Catanzaro, formerly an assistant editor with Human Events before beginning his political career, has written that “there is no connection between global warming and extreme weather,” as well as “when it comes to the science of global warming, the alarmists, of course, think all the complexities and uncertainties have been settled.”

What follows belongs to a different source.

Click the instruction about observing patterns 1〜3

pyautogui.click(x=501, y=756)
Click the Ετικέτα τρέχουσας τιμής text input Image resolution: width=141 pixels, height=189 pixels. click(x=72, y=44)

Mike Catanzaro Trump White House

Image Credit: C-SPAN Screenshot

Further, Catanzaro’s name appears as the press contact for a 12,000-word floor speech given by Inhofe in 2003, in which the senator said, “Much of the debate over global warming is predicated on fear, rather than science,” and “I have offered compelling evidence that catastrophic global warming is a hoax.”

Devon’s First Victory

Catanzaro and his fellow lobbyists recently scored a victory on behalf of the Oklahoma City-based fracking giant Devon Energy when the U.S. House of Representatives voted to nix the Obama administration’s regulations on flaring methane during oil and gas drilling on BLM public lands. Larry Nichols, Devon co-founder and Board of Directors Chairman Emeritus, served as a Trump presidential campaign energy adviser and campaign donor.

Oklahoma Attorney General and EPA administrator nominee Scott Pruitt submitted a letter to the EPA in 2011, which was actually ghostwritten by Devon, calling for the EPA to halt its proposed regulations on methane at U.S. fracking sites. In November 2016 Nichols’ name was floated as a potential U.S. Secretary of Energy nominee.

Flaring is the process of burning off excess natural gas at oil and gas drilling sites, which is so prevalent in the U.S. that the flare fires are visible from satellites in outer space. A recent study published by the journal Nature concluded that flaring wastes 3.5 percent of the world’s natural gas.

Trump ran on an anti-regulations campaign platform for his energy policy and his White House website features a section titled “America First Energy Plan,” which promotes increased fracking and staving off “burdensome regulations on our energy industry.”

By adding such a prominent oil and gas industry lobbyist to his energy policy team, it looks like Trump is following through.